The leaf is illustrated with a miniature portrait of the Blessed Virgin Mary, dressed in a blue gown and praying with the prayer book on her lap. The colourful border surrounding the text is decorated with floral ornaments, and houses a butterfly and a mythical animal resembling a dragon. The verso of the leaf contains the last lines of a previous prayer from the book of hours, also dedicated to the Blessed Virgin Mary (“Obsecro te…”), the lines are: …novissimus diebus meis ostende michi faciem tuam et annuncies michi diem et horam obitus et mortis mee; et hanc orationem supplicem suscipiat et exaudiat, et vitam aeternam mihi tribuat. Audi, et exaudi me dulcissima virgo Maria mater Dei, et misericordiae, Amen” (…that he may graciously and meekly hear, and receive this prayer, and give me life everlasting. Hear and make intercession for me most sweet Virgin Mary Mother of God, and Mercy. Amen). Overall a fine leaf with a beautiful bright miniature.

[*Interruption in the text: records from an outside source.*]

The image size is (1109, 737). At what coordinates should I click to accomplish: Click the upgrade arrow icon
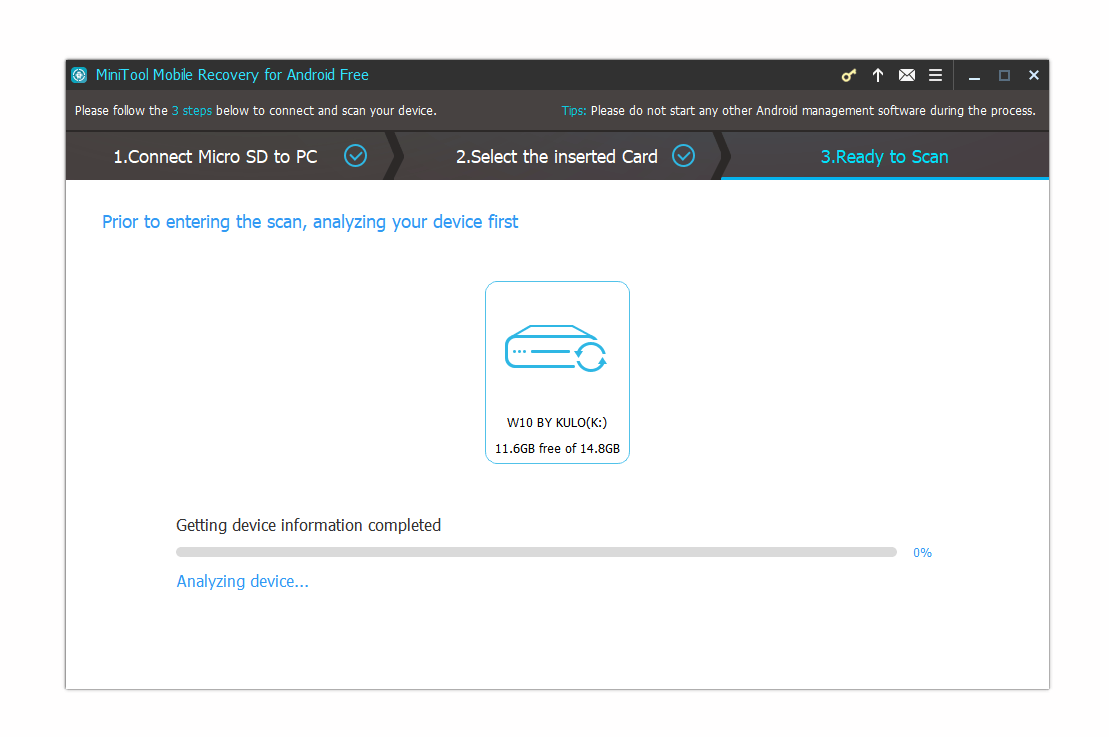tap(878, 75)
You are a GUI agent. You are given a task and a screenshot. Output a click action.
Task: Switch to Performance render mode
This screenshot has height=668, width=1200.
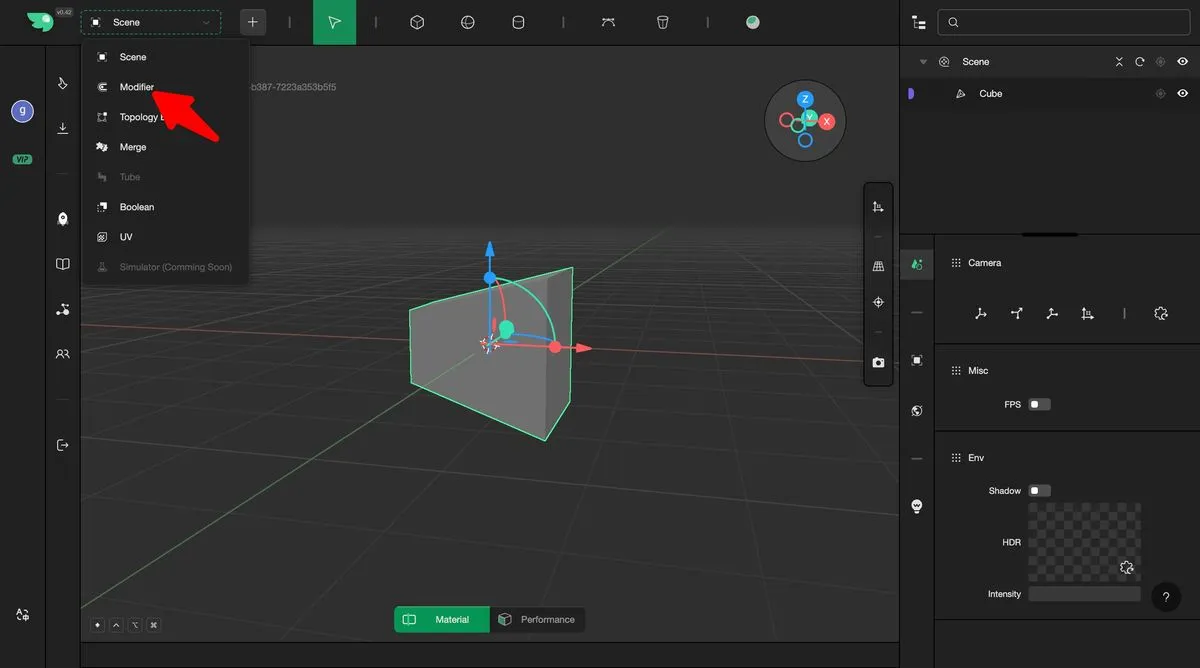(x=538, y=620)
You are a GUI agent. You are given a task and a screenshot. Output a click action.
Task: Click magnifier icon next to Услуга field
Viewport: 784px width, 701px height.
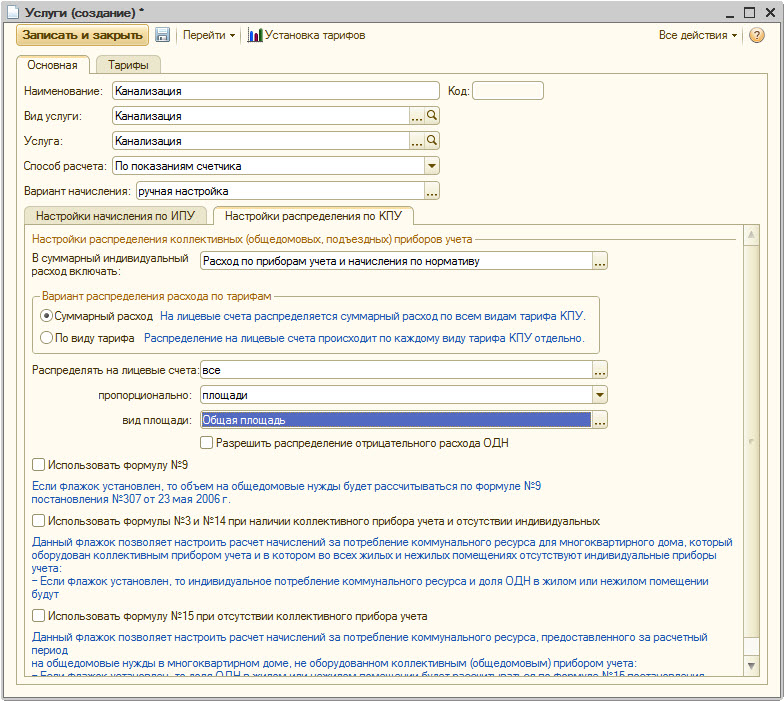(x=433, y=141)
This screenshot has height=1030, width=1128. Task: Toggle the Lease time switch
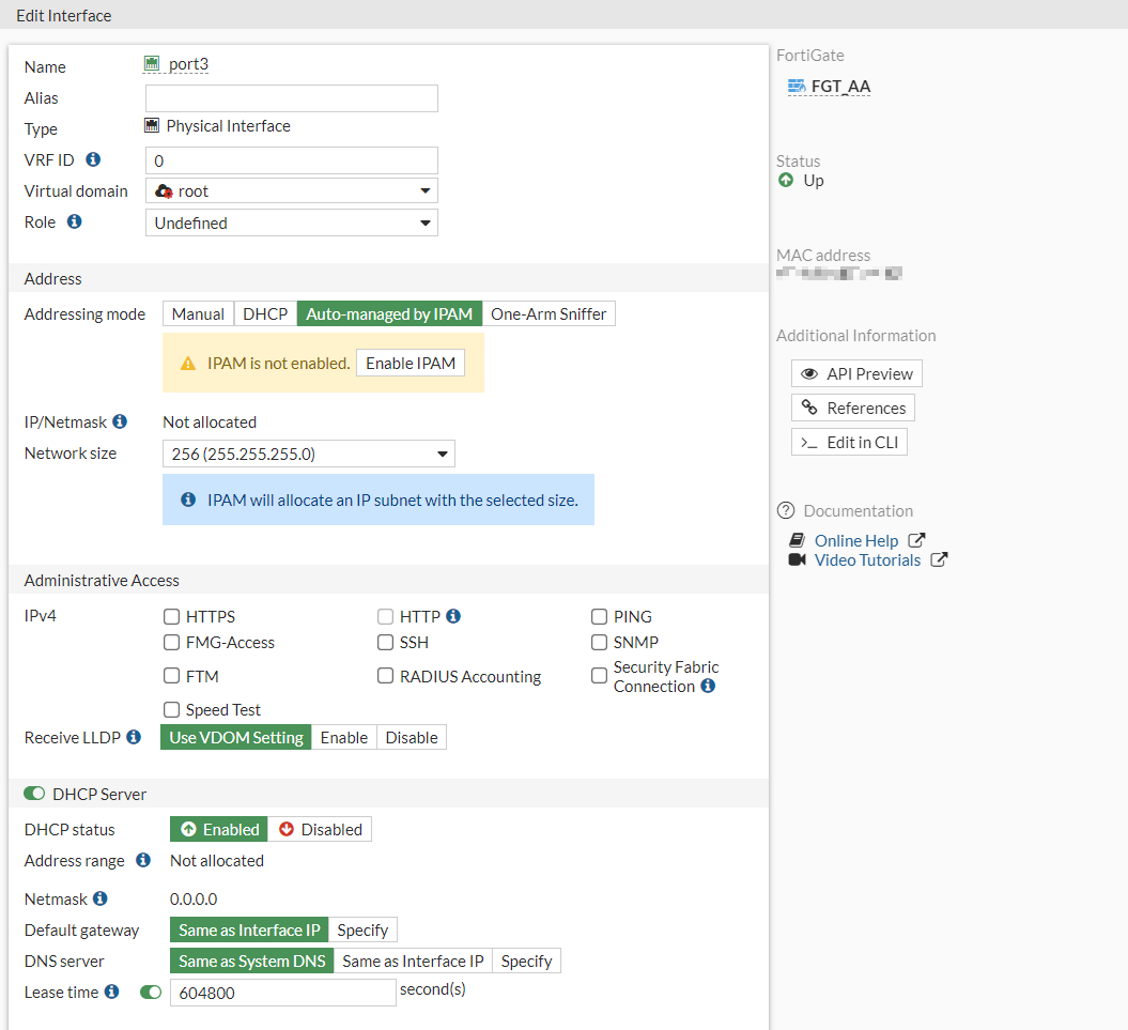(x=151, y=992)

“Jean Coene (also known as the Master of the Paris Entries), [was] a prolific artist who was active in Paris for the French court under Louis XII (1498-1515) and François Ier (1515-47). He was originally named after the manuscripts he painted recording the royal entries into Paris of Mary Tudor in 1514 (London, British Library, Cotton MS.Vespasian B II) and Claude de France in 1517 (Paris, BnF., fr.5750), until his name was discovered in the painted frame on a leaf with the Crucifixion from a Missal, inscribed with ‘De Jos Coene’ (Leuchtendes Mittelalter, Neue Folge 1, 1997, ill. On p.320). He collaborated regularly with the Pichore workshop who dominated Parisian book illumination in the first decades of the sixteenth century (C. Zöhl, Jean Pichore, 2004). Although his compositions and figures are related to those of Pichore, he is easily distinguishable by characteristic faces with swollen eyes, pronounced red lips and his generous use of gold highlighting. His quick painting technique and the careful finish of his miniatures led him to be one of the most successful artists for a high-ranking clientele in early sixteenth-century Paris” (Sotheby’s).